The most exciting part of the day was the tubal ligations.  In the days leading up to the visit from this family planning group, we had heard that they perform tubal ligations in the office in the pavilion down the hill from the clinic.  Just to paint a picture for you, the pavilion is covered, but totally open to the air.  There are some tables and benches set up for various patient groups.  There’s also an 8 x 12 room which transforms from an office for HIV education to a prenatal exam room to an operating theater for the family planning doctor.  Unfortunately on this particular day, we couldn’t rely on Umeme (the power company) to come through with enough electricity to light up the “operating room,” so the doctor decided it would be better to move the surgeries outside of the room, but still under the pavilion.  So we were observing our first open-air surgeries under local anesthesia – yes, LOCAL anesthesia.  In other words, they were doing what would be considered major surgery in the US with only anesthesia to the skin overlying the internal organs they were working on.  So the lidocaine numbed the two-centimeter area of skin that they would be cutting. They carefully sliced through the muscle and peritoneum (the lining of most abdominal organs), reached into the woman’s pelvis with a blunt hook to trace the outline of her uterus so they could follow it across to her fallopian tubes and grab them.  At this point the women would curl their toes or scrunch up their faces in pain.  No one made a peep.  I could look around and in one view see the mountains, a river, a farm, a cow, children playing, and a fallopian tube – probably not a view I will ever have again. They tied off each one, snip-snip, three skin-sutures, and done.  Even more impressive, after performing this major surgery with only anesthesia to the skin, the women were sent on their way to walk through the mountains to their homes with only Panadol (Tylenol), for their post-op pain. 

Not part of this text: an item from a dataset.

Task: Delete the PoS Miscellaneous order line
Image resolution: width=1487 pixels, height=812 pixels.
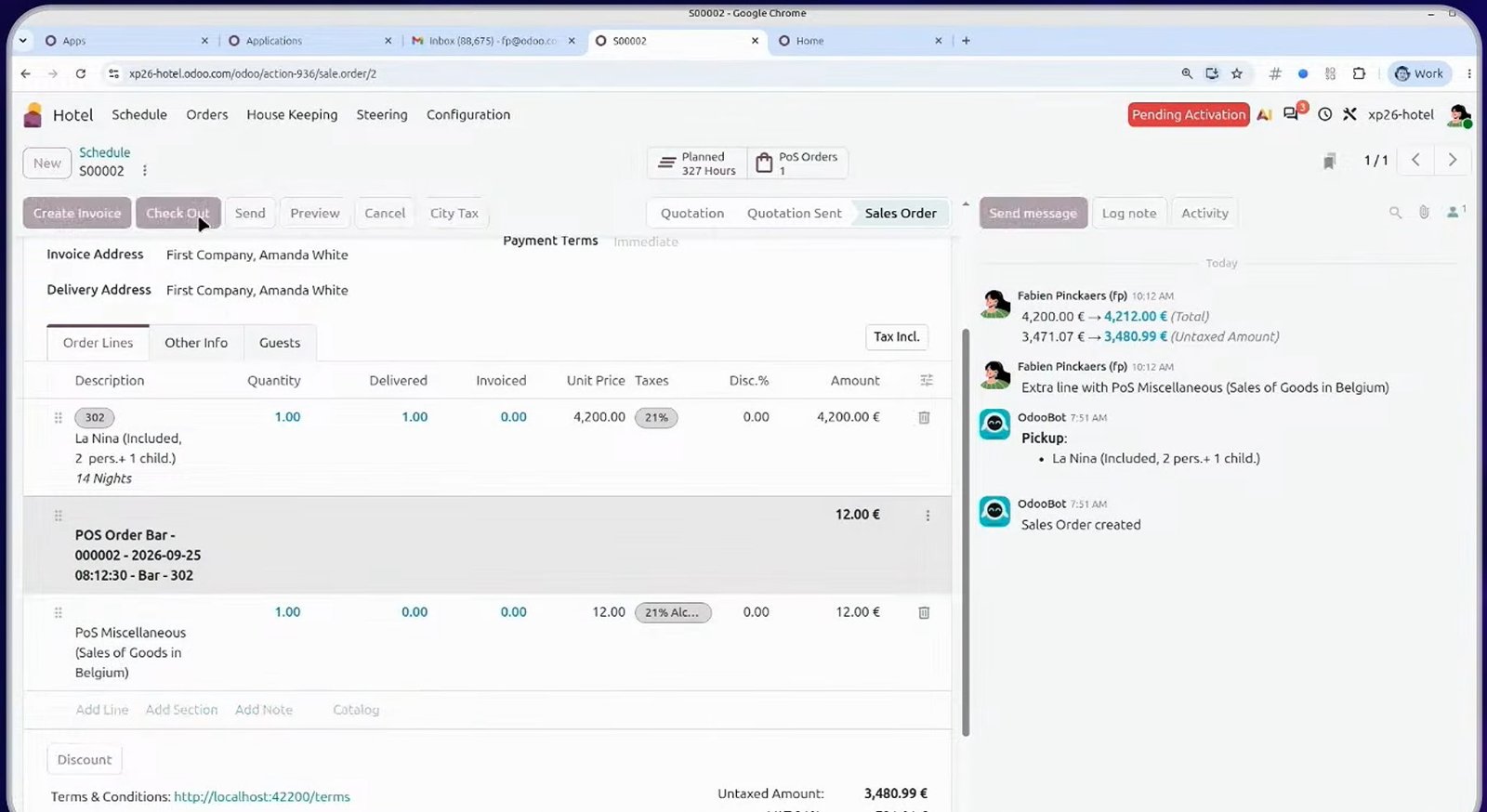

I thought about all the patients we’ve seen in Flint with medically-enabled addictions to narcotic pain-killers and wondered if either extreme is better.  I wish we could follow up with these patients to see what complications they experience, if their pain is controlled or how that pain might interfere with their lives.  I wonder how the clinicians here compute the risk-benefit equations they are presented with every day.  For example, is it better for these women to suffer the complications of a sixth, seventh, tenth pregnancy or suffer the pain of a hook grabbing the delicate tubes where those pregnancies begin?  Should they have to tolerate the burden of adding another mouth to feed to their over-burdened families or tolerate the risk of an infection that could take them away from those hungry mouths?  I think we are all trying to maintain humble spirits when we confront these dilemmas and think about all the medical and social disparities that contribute to them.  We are learning how to problem-solve in totally new ways and provide care with limited resources.  Almost every day my eyes become (sometimes painfully) more open to a new world of pathology, social inequities, and systemic deficiencies that all contribute to a patient’s health. While I feel stressed at having to think about problems I have never encountered, I am grateful for the skills I am developing and the perspective I am gaining from these experiences.